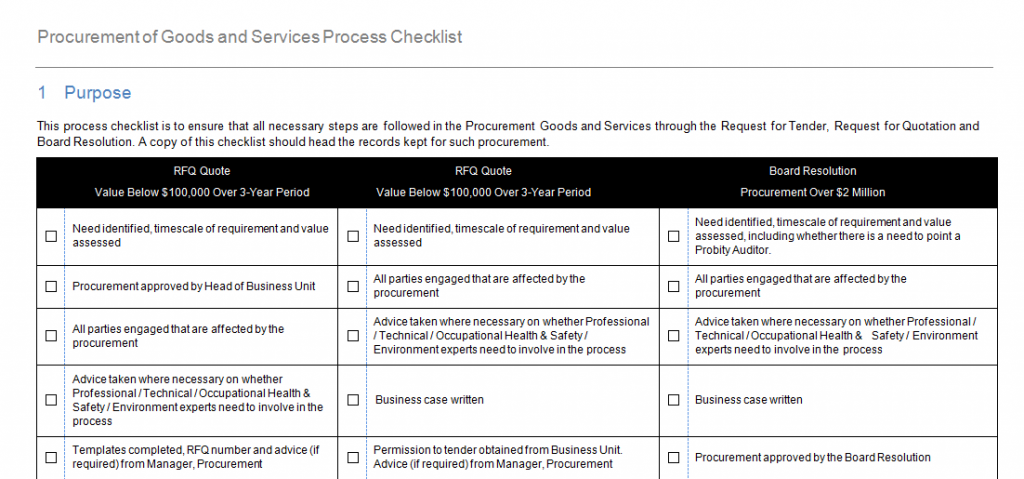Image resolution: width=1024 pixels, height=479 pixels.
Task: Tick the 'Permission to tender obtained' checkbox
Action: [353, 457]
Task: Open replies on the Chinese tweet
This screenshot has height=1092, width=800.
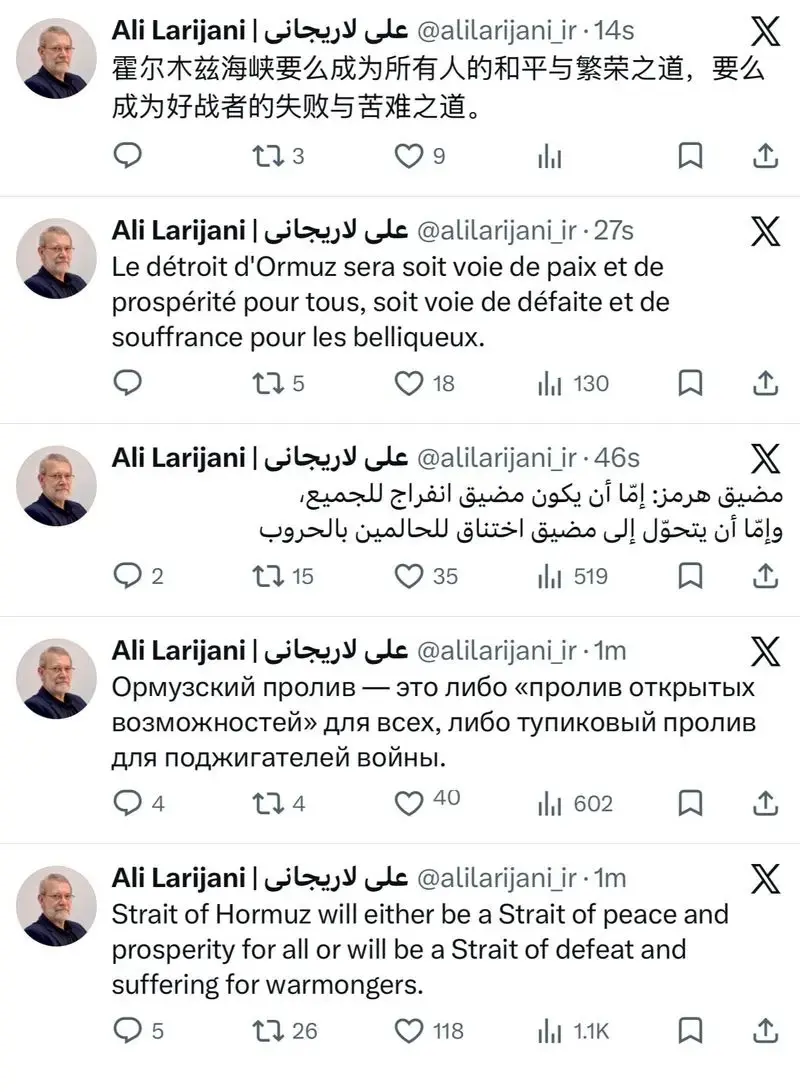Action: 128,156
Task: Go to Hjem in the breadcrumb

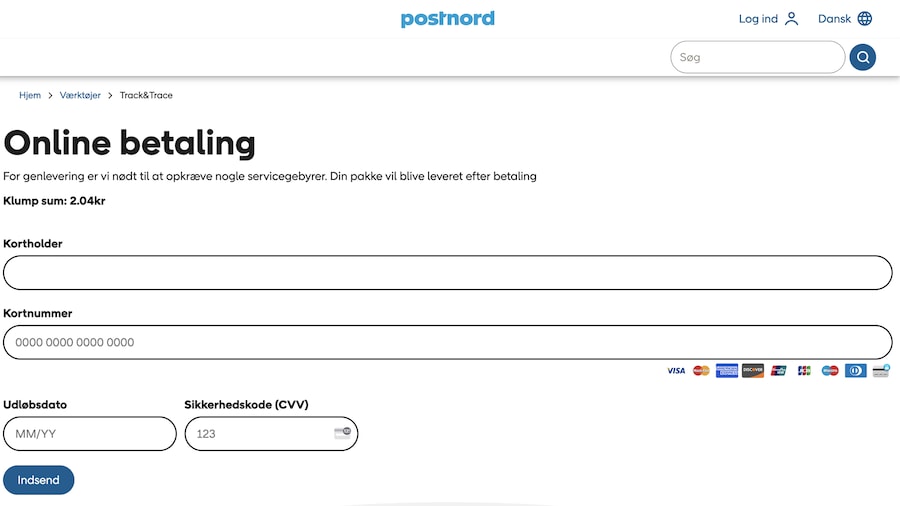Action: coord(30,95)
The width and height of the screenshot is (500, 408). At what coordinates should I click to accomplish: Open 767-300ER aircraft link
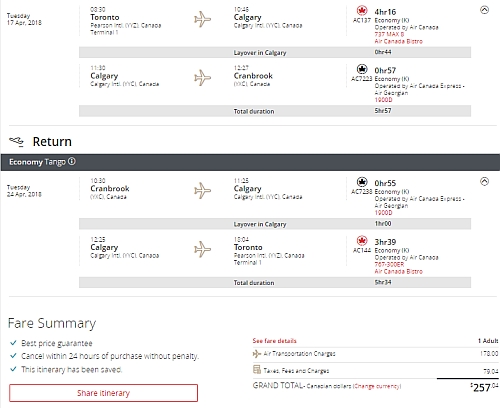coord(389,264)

---

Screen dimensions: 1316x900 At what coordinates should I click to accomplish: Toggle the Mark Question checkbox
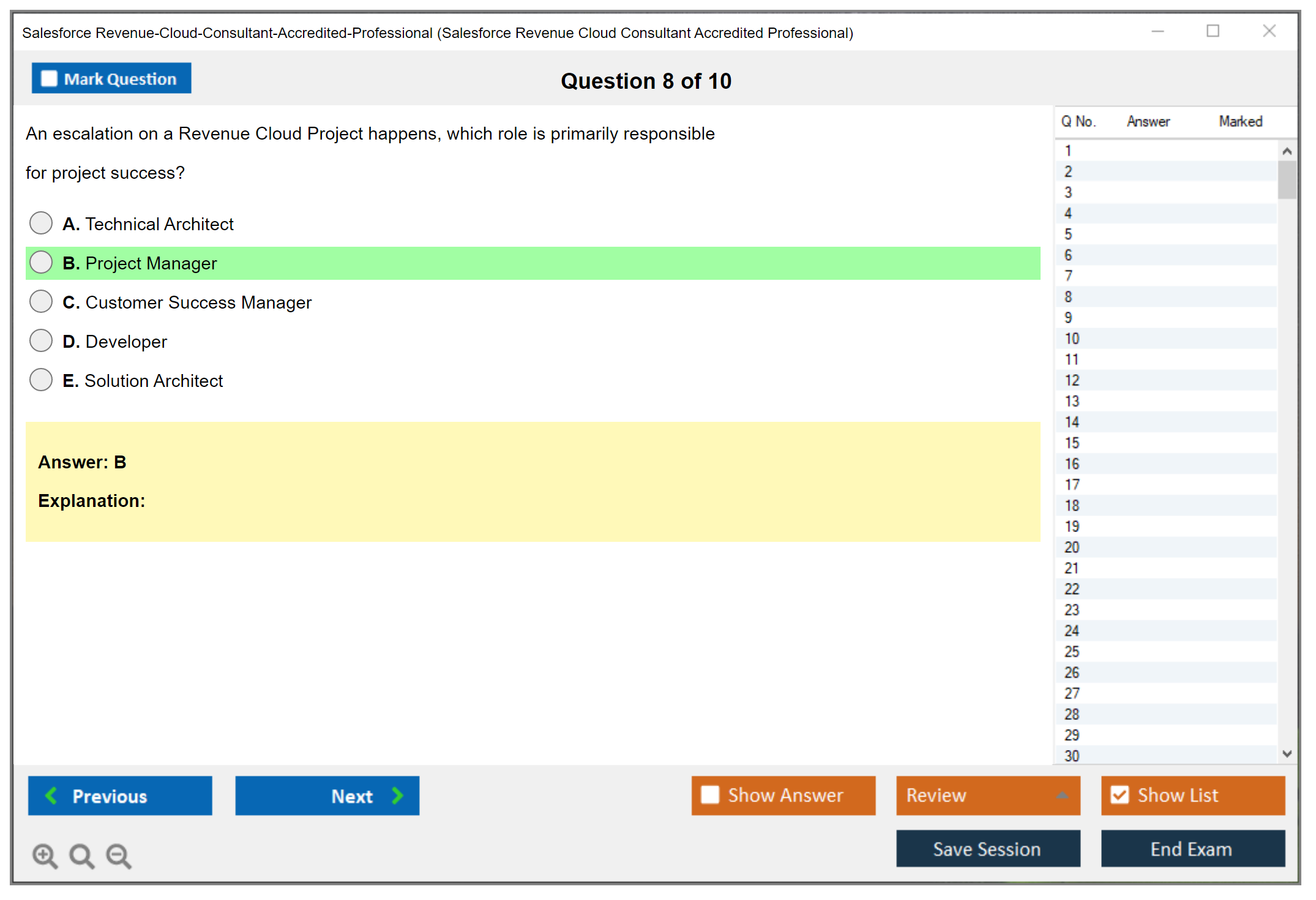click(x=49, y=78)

_INSTRUÇÕES DO EXERCÍCIO_:
Transcreva textualmente as linhas dos itens desde a que contém "Screen dimensions: 1316x900" até a que contém "click(x=49, y=78)", ambas incluídas. Deixe as imagens de fora da resposta.

_RESULTADO DO EXERCÍCIO_:
Screen dimensions: 1316x900 At what coordinates should I click to accomplish: Toggle the Mark Question checkbox
click(x=49, y=78)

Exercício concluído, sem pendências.